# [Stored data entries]
*** Begin section ***

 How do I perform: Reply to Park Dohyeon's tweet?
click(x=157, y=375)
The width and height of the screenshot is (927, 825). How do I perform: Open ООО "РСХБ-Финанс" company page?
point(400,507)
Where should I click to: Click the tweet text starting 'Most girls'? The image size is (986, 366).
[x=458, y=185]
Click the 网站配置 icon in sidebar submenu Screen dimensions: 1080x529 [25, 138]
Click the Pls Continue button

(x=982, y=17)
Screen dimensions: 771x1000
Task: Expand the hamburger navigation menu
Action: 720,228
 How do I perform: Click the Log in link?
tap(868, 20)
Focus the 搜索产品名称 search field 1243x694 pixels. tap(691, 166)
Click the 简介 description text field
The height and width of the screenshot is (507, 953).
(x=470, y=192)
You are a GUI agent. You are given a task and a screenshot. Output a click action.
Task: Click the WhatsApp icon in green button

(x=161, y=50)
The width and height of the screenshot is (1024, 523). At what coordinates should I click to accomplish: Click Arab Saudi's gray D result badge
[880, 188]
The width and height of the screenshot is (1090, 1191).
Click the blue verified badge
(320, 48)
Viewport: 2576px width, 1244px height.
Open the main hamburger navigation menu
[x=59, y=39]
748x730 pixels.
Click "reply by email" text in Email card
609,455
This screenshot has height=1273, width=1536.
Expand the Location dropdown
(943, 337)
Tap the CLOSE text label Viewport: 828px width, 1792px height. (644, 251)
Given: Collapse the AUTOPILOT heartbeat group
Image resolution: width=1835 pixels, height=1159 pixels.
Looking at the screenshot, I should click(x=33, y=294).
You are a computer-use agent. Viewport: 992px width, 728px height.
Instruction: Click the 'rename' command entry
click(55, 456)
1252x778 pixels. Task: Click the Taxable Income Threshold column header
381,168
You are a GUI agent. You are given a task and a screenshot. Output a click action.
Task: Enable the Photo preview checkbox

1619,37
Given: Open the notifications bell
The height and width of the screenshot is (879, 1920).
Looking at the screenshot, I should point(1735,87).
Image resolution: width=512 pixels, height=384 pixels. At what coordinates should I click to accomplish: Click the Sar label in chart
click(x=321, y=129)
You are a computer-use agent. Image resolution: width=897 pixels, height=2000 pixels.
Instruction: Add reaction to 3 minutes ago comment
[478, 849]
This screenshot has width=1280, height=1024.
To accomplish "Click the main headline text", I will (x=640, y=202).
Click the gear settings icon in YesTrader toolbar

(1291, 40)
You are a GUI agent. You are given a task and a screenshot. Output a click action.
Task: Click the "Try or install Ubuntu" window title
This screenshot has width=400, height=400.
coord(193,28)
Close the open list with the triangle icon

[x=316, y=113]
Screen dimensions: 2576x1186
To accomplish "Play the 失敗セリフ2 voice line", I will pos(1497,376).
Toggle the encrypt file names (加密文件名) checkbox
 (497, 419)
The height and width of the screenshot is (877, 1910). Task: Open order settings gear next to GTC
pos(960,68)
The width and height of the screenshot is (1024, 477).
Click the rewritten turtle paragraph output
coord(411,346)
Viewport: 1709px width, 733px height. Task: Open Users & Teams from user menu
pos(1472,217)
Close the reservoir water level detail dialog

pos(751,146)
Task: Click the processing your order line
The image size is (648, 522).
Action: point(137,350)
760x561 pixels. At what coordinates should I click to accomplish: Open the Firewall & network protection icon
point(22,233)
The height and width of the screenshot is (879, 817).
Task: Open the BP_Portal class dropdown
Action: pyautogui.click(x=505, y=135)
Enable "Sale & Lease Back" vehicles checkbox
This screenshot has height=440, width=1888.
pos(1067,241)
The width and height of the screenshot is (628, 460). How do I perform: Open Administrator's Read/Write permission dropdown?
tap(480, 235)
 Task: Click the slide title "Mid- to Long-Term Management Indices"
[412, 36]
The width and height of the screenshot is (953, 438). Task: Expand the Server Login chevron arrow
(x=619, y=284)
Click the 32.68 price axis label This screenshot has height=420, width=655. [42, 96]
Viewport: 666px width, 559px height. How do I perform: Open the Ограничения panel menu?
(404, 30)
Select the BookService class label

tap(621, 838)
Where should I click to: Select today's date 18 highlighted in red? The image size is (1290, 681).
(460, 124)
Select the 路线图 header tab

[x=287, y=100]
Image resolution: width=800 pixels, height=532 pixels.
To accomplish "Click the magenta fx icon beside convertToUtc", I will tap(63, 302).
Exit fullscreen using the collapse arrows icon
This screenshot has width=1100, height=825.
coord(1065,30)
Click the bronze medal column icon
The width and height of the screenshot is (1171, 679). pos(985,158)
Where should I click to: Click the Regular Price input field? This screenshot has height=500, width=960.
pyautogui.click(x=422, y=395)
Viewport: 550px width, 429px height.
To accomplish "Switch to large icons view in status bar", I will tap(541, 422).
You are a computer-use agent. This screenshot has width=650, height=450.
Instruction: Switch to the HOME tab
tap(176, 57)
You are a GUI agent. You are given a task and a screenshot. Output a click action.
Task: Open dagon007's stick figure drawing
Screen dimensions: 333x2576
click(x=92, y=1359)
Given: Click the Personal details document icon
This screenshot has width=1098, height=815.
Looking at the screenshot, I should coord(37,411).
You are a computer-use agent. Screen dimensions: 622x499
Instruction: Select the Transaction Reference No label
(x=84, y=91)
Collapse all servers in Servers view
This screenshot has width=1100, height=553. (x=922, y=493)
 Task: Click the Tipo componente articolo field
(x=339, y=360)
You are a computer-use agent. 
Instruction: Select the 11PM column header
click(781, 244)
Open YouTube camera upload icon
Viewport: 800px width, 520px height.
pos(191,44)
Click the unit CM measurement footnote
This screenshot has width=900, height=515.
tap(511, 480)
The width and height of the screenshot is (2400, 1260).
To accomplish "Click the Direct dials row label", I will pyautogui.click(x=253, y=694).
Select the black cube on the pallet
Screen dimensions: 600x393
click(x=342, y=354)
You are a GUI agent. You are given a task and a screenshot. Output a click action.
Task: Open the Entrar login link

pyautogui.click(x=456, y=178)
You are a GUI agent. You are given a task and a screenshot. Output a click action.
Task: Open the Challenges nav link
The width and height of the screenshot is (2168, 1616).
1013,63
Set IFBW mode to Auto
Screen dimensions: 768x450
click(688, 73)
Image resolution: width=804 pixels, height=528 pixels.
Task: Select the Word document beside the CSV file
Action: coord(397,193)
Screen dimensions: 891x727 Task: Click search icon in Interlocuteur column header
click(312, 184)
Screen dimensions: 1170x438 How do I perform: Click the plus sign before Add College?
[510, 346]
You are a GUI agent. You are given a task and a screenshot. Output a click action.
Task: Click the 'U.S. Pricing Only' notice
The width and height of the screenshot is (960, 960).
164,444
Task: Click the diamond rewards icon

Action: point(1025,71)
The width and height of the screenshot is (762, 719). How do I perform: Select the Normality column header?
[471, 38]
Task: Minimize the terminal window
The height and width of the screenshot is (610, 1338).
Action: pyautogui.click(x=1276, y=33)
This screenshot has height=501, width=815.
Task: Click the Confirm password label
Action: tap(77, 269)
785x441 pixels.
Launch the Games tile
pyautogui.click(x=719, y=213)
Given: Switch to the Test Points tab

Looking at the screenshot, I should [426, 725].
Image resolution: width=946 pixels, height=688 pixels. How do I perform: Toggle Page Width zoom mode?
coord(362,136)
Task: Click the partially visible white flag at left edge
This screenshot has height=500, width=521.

*** End section ***

The response should be an exact copy of every line above.

# [Response to this exercise]
 How do I perform: Reply to Park Dohyeon's tweet?
click(x=157, y=375)
The width and height of the screenshot is (927, 825). How do I perform: Open ООО "РСХБ-Финанс" company page?
point(400,507)
Where should I click to: Click the tweet text starting 'Most girls'? The image size is (986, 366).
[x=458, y=185]
Click the 网站配置 icon in sidebar submenu Screen dimensions: 1080x529 [25, 138]
Click the Pls Continue button

(x=982, y=17)
Screen dimensions: 771x1000
Task: Expand the hamburger navigation menu
Action: 720,228
 How do I perform: Click the Log in link?
tap(868, 20)
Focus the 搜索产品名称 search field 1243x694 pixels. tap(691, 166)
Click the 简介 description text field
The height and width of the screenshot is (507, 953).
(x=470, y=192)
You are a GUI agent. You are given a task and a screenshot. Output a click action.
Task: Click the WhatsApp icon in green button

(x=161, y=50)
The width and height of the screenshot is (1024, 523). At what coordinates should I click to accomplish: Click Arab Saudi's gray D result badge
[880, 188]
The width and height of the screenshot is (1090, 1191).
Click the blue verified badge
(320, 48)
Viewport: 2576px width, 1244px height.
Open the main hamburger navigation menu
[x=59, y=39]
748x730 pixels.
Click "reply by email" text in Email card
609,455
This screenshot has height=1273, width=1536.
Expand the Location dropdown
(943, 337)
Tap the CLOSE text label Viewport: 828px width, 1792px height. (644, 251)
Given: Collapse the AUTOPILOT heartbeat group
Image resolution: width=1835 pixels, height=1159 pixels.
Looking at the screenshot, I should click(x=33, y=294).
You are a computer-use agent. Viewport: 992px width, 728px height.
Instruction: Click the 'rename' command entry
click(55, 456)
1252x778 pixels. Task: Click the Taxable Income Threshold column header
381,168
You are a GUI agent. You are given a task and a screenshot. Output a click action.
Task: Enable the Photo preview checkbox

1619,37
Given: Open the notifications bell
The height and width of the screenshot is (879, 1920).
Looking at the screenshot, I should point(1735,87).
Image resolution: width=512 pixels, height=384 pixels. At what coordinates should I click to accomplish: Click the Sar label in chart
click(x=321, y=129)
You are a computer-use agent. Image resolution: width=897 pixels, height=2000 pixels.
Instruction: Add reaction to 3 minutes ago comment
[478, 849]
This screenshot has width=1280, height=1024.
To accomplish "Click the main headline text", I will (x=640, y=202).
Click the gear settings icon in YesTrader toolbar

(1291, 40)
You are a GUI agent. You are given a task and a screenshot. Output a click action.
Task: Click the "Try or install Ubuntu" window title
This screenshot has width=400, height=400.
coord(193,28)
Close the open list with the triangle icon

[x=316, y=113]
Screen dimensions: 2576x1186
To accomplish "Play the 失敗セリフ2 voice line", I will pos(1497,376).
Toggle the encrypt file names (加密文件名) checkbox
 (497, 419)
The height and width of the screenshot is (877, 1910). Task: Open order settings gear next to GTC
pos(960,68)
The width and height of the screenshot is (1024, 477).
Click the rewritten turtle paragraph output
coord(411,346)
Viewport: 1709px width, 733px height. Task: Open Users & Teams from user menu
pos(1472,217)
Close the reservoir water level detail dialog

pos(751,146)
Task: Click the processing your order line
The image size is (648, 522).
Action: point(137,350)
760x561 pixels. At what coordinates should I click to accomplish: Open the Firewall & network protection icon
point(22,233)
The height and width of the screenshot is (879, 817).
Task: Open the BP_Portal class dropdown
Action: pyautogui.click(x=505, y=135)
Enable "Sale & Lease Back" vehicles checkbox
This screenshot has height=440, width=1888.
pos(1067,241)
The width and height of the screenshot is (628, 460). How do I perform: Open Administrator's Read/Write permission dropdown?
tap(480, 235)
 Task: Click the slide title "Mid- to Long-Term Management Indices"
[412, 36]
The width and height of the screenshot is (953, 438). Task: Expand the Server Login chevron arrow
(x=619, y=284)
Click the 32.68 price axis label This screenshot has height=420, width=655. [42, 96]
Viewport: 666px width, 559px height. How do I perform: Open the Ограничения panel menu?
(404, 30)
Select the BookService class label

tap(621, 838)
Where should I click to: Select today's date 18 highlighted in red? The image size is (1290, 681).
(460, 124)
Select the 路线图 header tab

[x=287, y=100]
Image resolution: width=800 pixels, height=532 pixels.
To accomplish "Click the magenta fx icon beside convertToUtc", I will tap(63, 302).
Exit fullscreen using the collapse arrows icon
This screenshot has width=1100, height=825.
coord(1065,30)
Click the bronze medal column icon
The width and height of the screenshot is (1171, 679). pos(985,158)
Where should I click to: Click the Regular Price input field? This screenshot has height=500, width=960.
pyautogui.click(x=422, y=395)
Viewport: 550px width, 429px height.
To accomplish "Switch to large icons view in status bar", I will tap(541, 422).
You are a computer-use agent. This screenshot has width=650, height=450.
Instruction: Switch to the HOME tab
tap(176, 57)
You are a GUI agent. You are given a task and a screenshot. Output a click action.
Task: Open dagon007's stick figure drawing
Screen dimensions: 333x2576
click(x=92, y=1359)
Given: Click the Personal details document icon
This screenshot has width=1098, height=815.
Looking at the screenshot, I should coord(37,411).
You are a computer-use agent. Screen dimensions: 622x499
Instruction: Select the Transaction Reference No label
(x=84, y=91)
Collapse all servers in Servers view
This screenshot has width=1100, height=553. (x=922, y=493)
 Task: Click the Tipo componente articolo field
(x=339, y=360)
You are a computer-use agent. 
Instruction: Select the 11PM column header
click(781, 244)
Open YouTube camera upload icon
Viewport: 800px width, 520px height.
pos(191,44)
Click the unit CM measurement footnote
This screenshot has width=900, height=515.
tap(511, 480)
The width and height of the screenshot is (2400, 1260).
To accomplish "Click the Direct dials row label", I will pyautogui.click(x=253, y=694).
Select the black cube on the pallet
Screen dimensions: 600x393
click(x=342, y=354)
You are a GUI agent. You are given a task and a screenshot. Output a click action.
Task: Open the Entrar login link

pyautogui.click(x=456, y=178)
You are a GUI agent. You are given a task and a screenshot. Output a click action.
Task: Open the Challenges nav link
The width and height of the screenshot is (2168, 1616).
1013,63
Set IFBW mode to Auto
Screen dimensions: 768x450
click(688, 73)
Image resolution: width=804 pixels, height=528 pixels.
Task: Select the Word document beside the CSV file
Action: coord(397,193)
Screen dimensions: 891x727 Task: Click search icon in Interlocuteur column header
click(312, 184)
Screen dimensions: 1170x438 How do I perform: Click the plus sign before Add College?
[510, 346]
You are a GUI agent. You are given a task and a screenshot. Output a click action.
Task: Click the 'U.S. Pricing Only' notice
The width and height of the screenshot is (960, 960).
164,444
Task: Click the diamond rewards icon

Action: point(1025,71)
The width and height of the screenshot is (762, 719). How do I perform: Select the Normality column header?
[471, 38]
Task: Minimize the terminal window
The height and width of the screenshot is (610, 1338).
Action: pyautogui.click(x=1276, y=33)
This screenshot has height=501, width=815.
Task: Click the Confirm password label
Action: tap(77, 269)
785x441 pixels.
Launch the Games tile
pyautogui.click(x=719, y=213)
Given: Switch to the Test Points tab

Looking at the screenshot, I should [426, 725].
Image resolution: width=946 pixels, height=688 pixels. How do I perform: Toggle Page Width zoom mode?
coord(362,136)
Task: Click the partially visible white flag at left edge
This screenshot has height=500, width=521.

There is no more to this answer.